▸ Vorliegender Text
────

Komisch das alle gleich wenn das Wort CPU fällt an spielen denken. 
Denke mal bei Anwendungen sieht das wieder gaaaaanz anders aus. 

Und wem das zu teuer ist soll dann eben auf Ivy Bridge setzen. Kommt dann halt leider etwas später.


----------



## manizzle (8. August 2011)

PsychoQeeny schrieb:


> Anno1401 | i7 980 *48fps *| i7 26k *53fps*
> 
> Star.C.2 | i7 980 *33fps* | i7 26k *41fps*
> 
> Was hast denn du geraucht (oder wovon träumst du nachts?)


 
in SCII liegt sogar der i5 2500k noch vor dem i7


----------



## PsychoQeeny (8. August 2011)

manizzle schrieb:


> in SCII liegt sogar der i5 2500k noch vor dem i7



nö , nicht ganz | i5 *40fps

*warum sollte er auch  (geht ja garnicht, gleiche CPU aber weniger L3 und 100mhz)


----------



## majinvegeta20 (8. August 2011)

PsychoQeeny schrieb:


> nö , nicht ganz | i5 *40fps
> 
> *warum sollte er auch  (geht ja garnicht, gleiche CPU aber weniger L3 und 100mhz)


 
und kein SMT...


----------



## huntertech (8. August 2011)

majinvegeta20 schrieb:


> und kein SMT...


 Was bei SCII aber egal ist.


----------



## majinvegeta20 (9. August 2011)

huntertech schrieb:


> Was bei SCII aber egal ist.


 
Naja, ca. 1 fps mehr. Ansonsten hast du bei diesem Game recht.


----------



## PsychoQeeny (9. August 2011)

majinvegeta20 schrieb:


> Naja, ca. 1 fps mehr. Ansonsten hast du bei diesem Game recht.



naja den 1fps schulde ich mal die 100mhz mehr Takt zu


----------



## majinvegeta20 (9. August 2011)

PsychoQeeny schrieb:


> naja den 1fps schulde ich mal die 100mhz mehr Takt zu



Hab ja nicht behauptet das es "hier" an SMT liegt.


----------



## quantenslipstream (9. August 2011)

majinvegeta20 schrieb:


> Im Netz mal wieder eher. Ist doch immer so.

────

▸ Auszuführende Aufgabe
Wie viele fps erreicht der i5 in SCII laut PsychoQeeny in der Forendiskussion?

▸ Datenauszug
────

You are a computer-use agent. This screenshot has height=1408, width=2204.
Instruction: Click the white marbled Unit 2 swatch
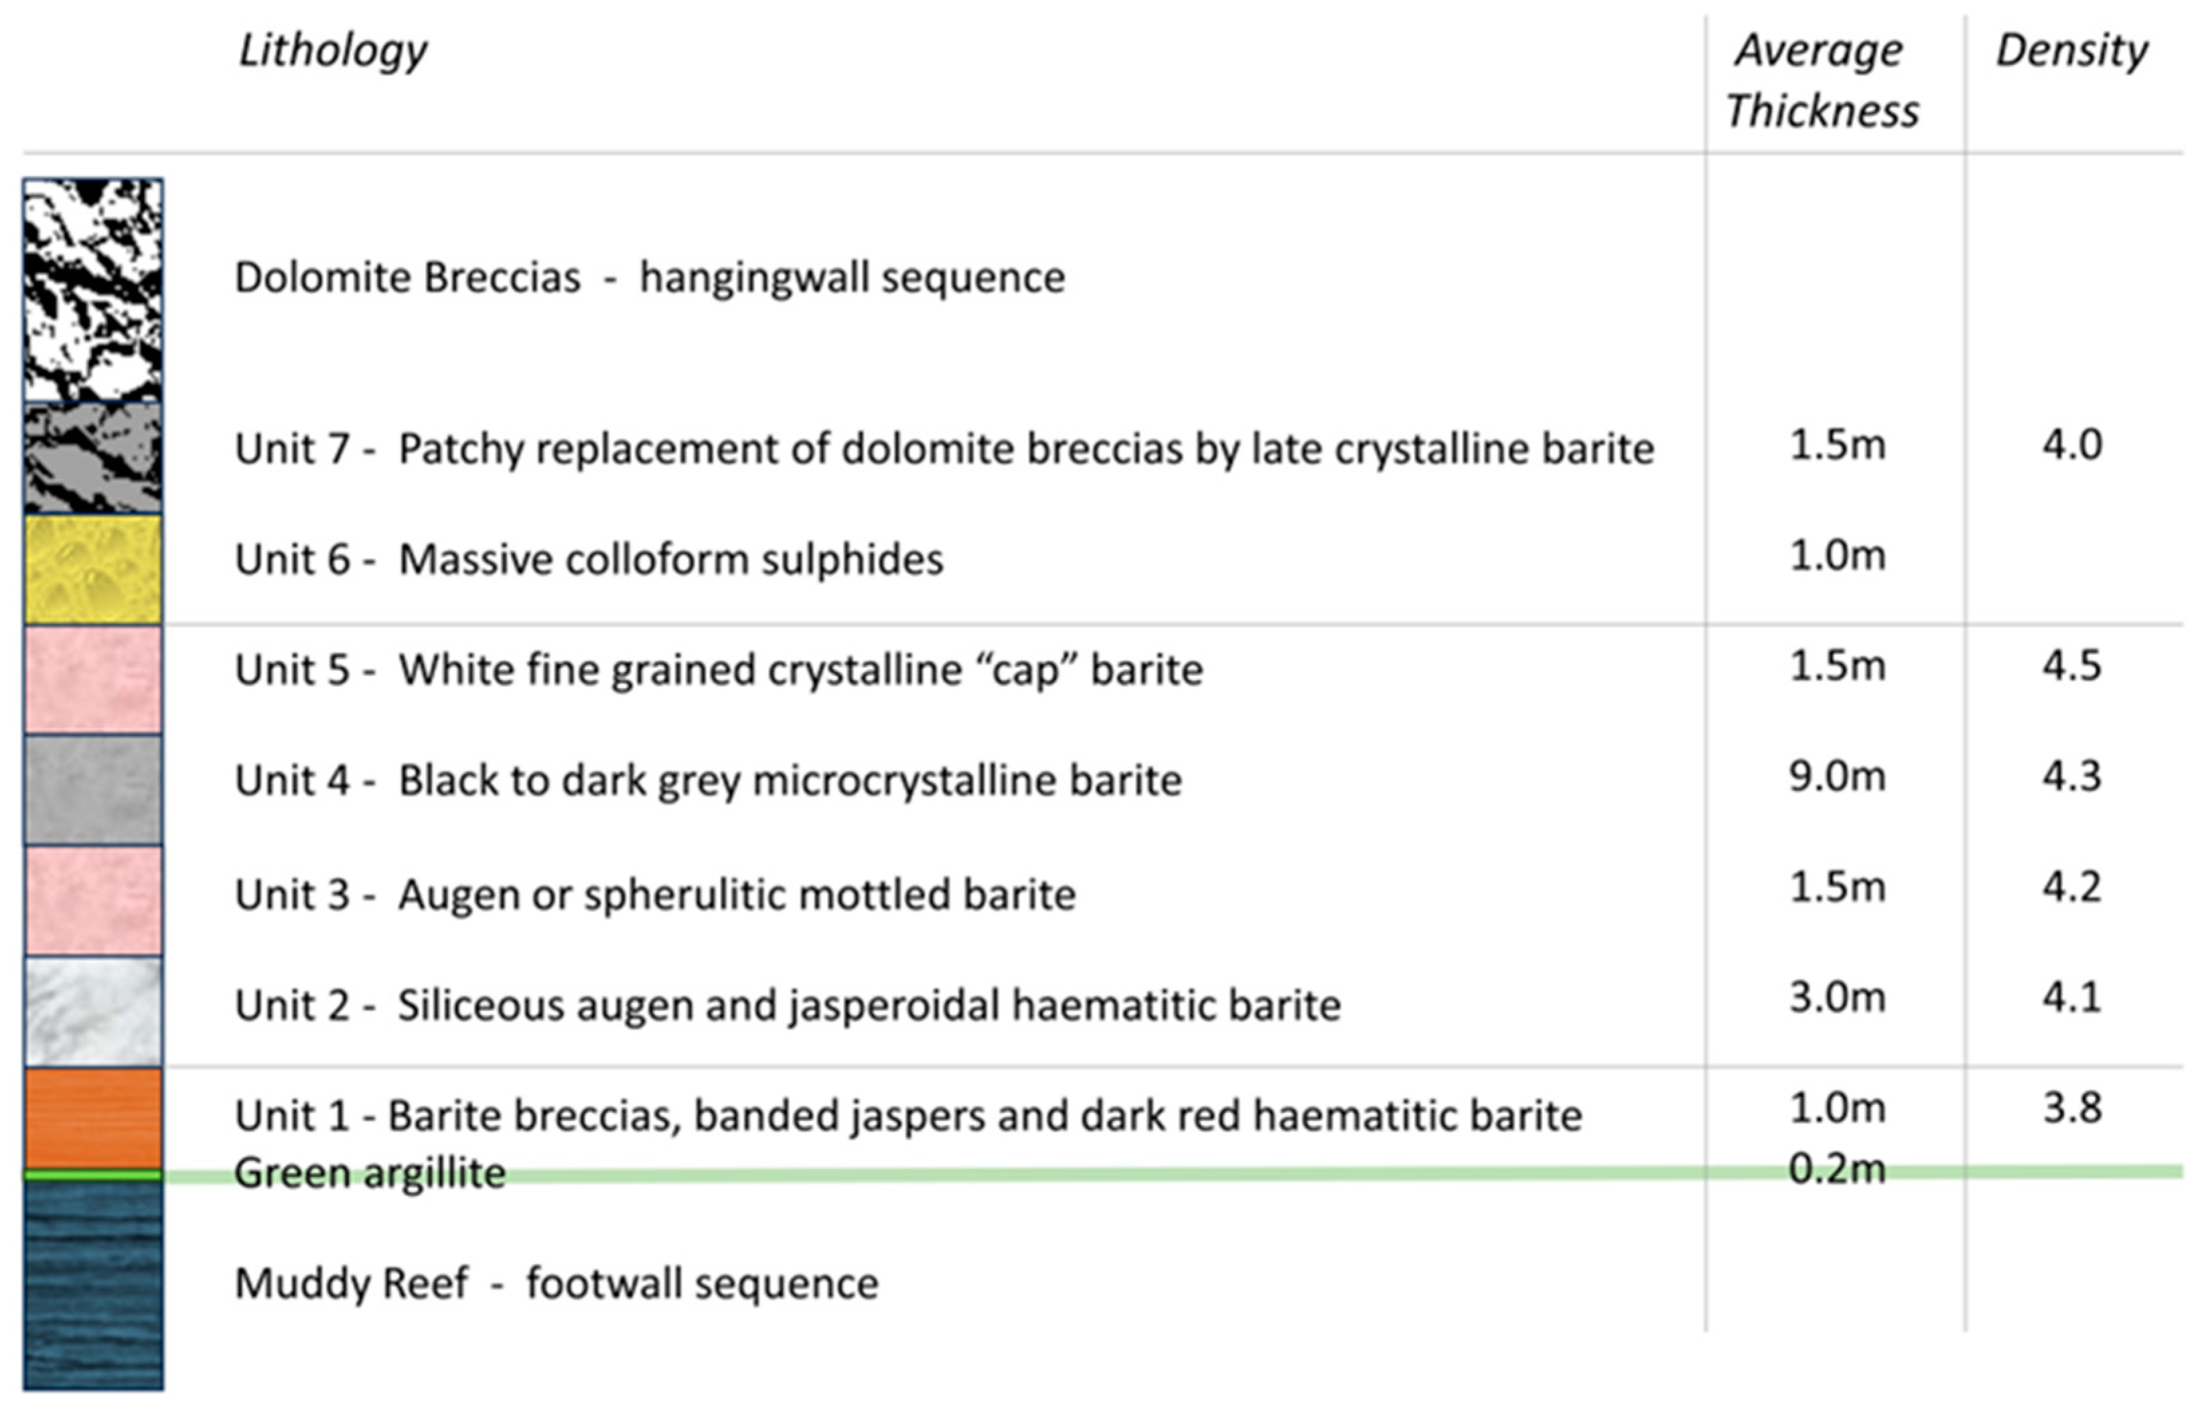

────

▸ Schriftliche Antwort
40 fps.